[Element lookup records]
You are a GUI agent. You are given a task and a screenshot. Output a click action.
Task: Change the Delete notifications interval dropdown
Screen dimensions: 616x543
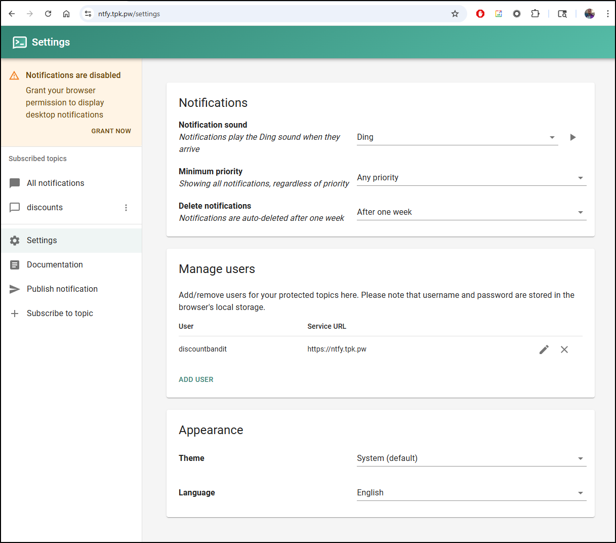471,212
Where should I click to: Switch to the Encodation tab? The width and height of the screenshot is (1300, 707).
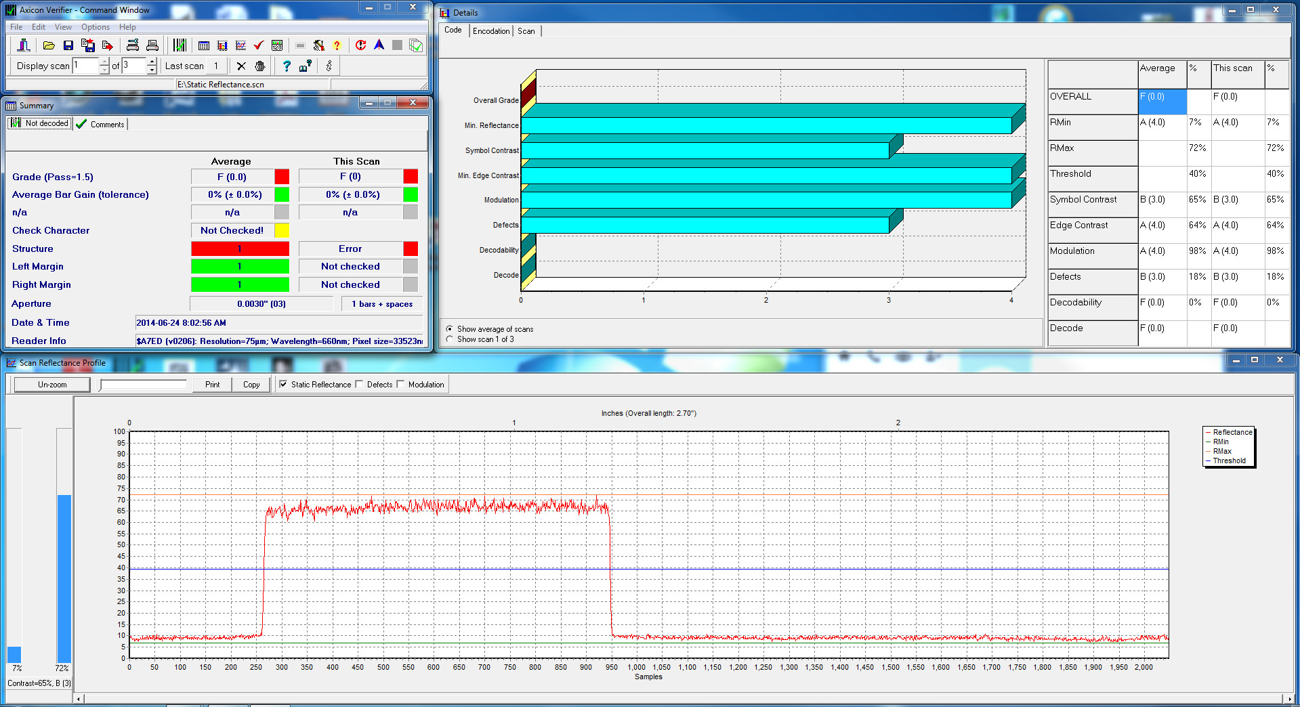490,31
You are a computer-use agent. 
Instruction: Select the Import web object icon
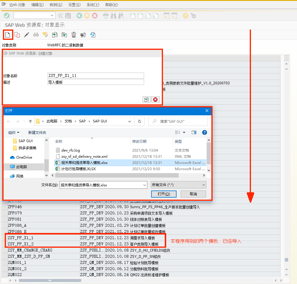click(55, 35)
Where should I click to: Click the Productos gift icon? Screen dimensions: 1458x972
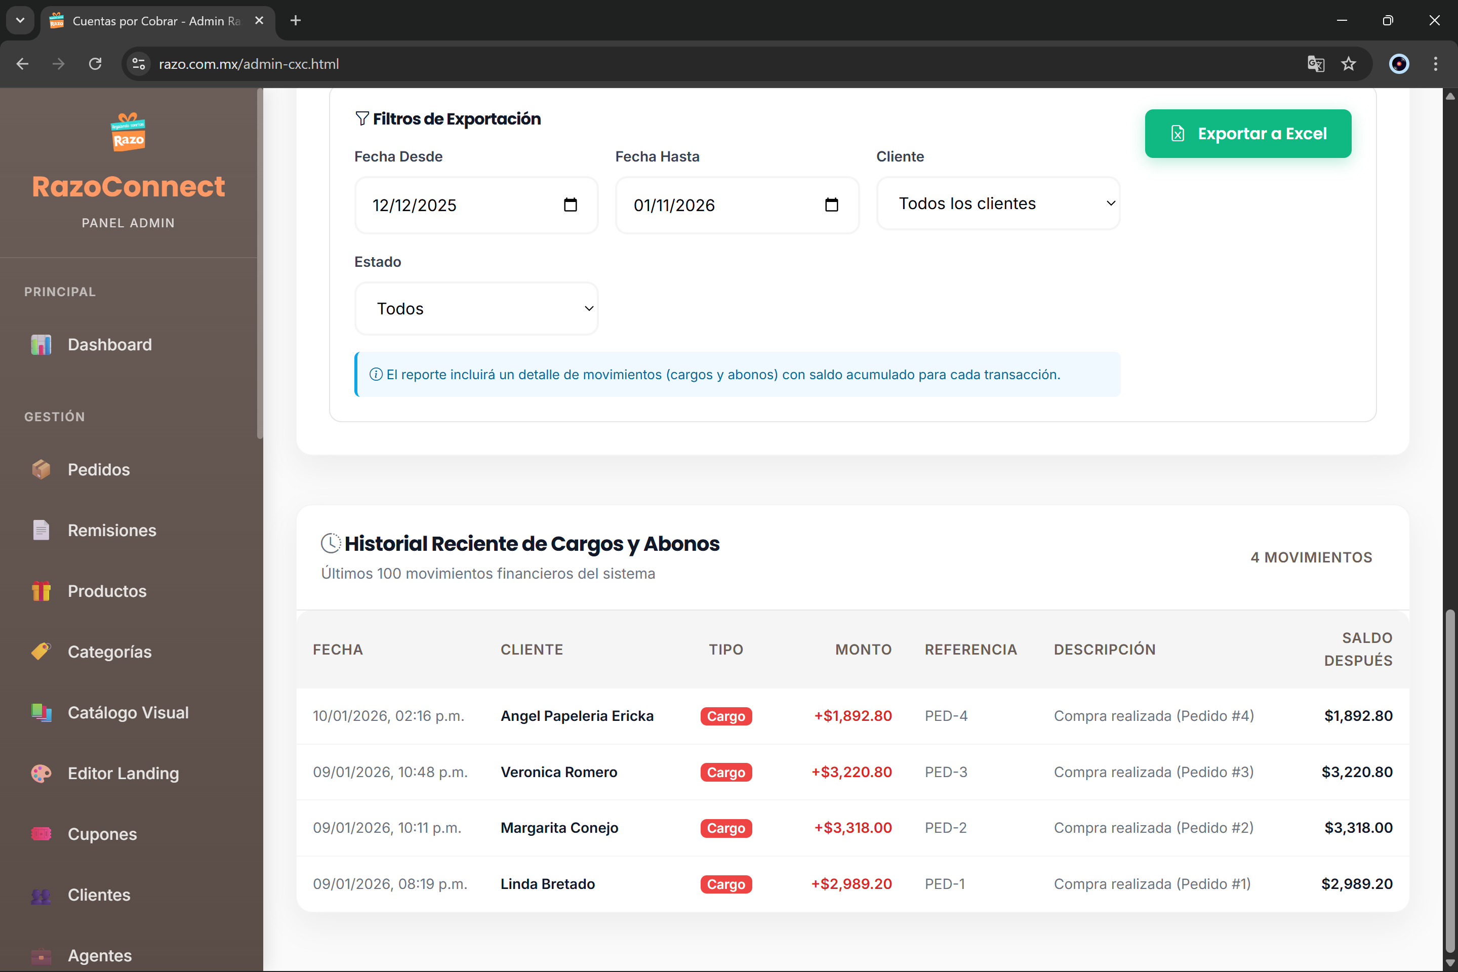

- **Exercise task**
Copy out each line above that contains the word "Where".

- **Answer for the task**
Where should I click to: Switch to the Encodation tab? The width and height of the screenshot is (1300, 707).
Where should I click to: Click the Productos gift icon? Screen dimensions: 1458x972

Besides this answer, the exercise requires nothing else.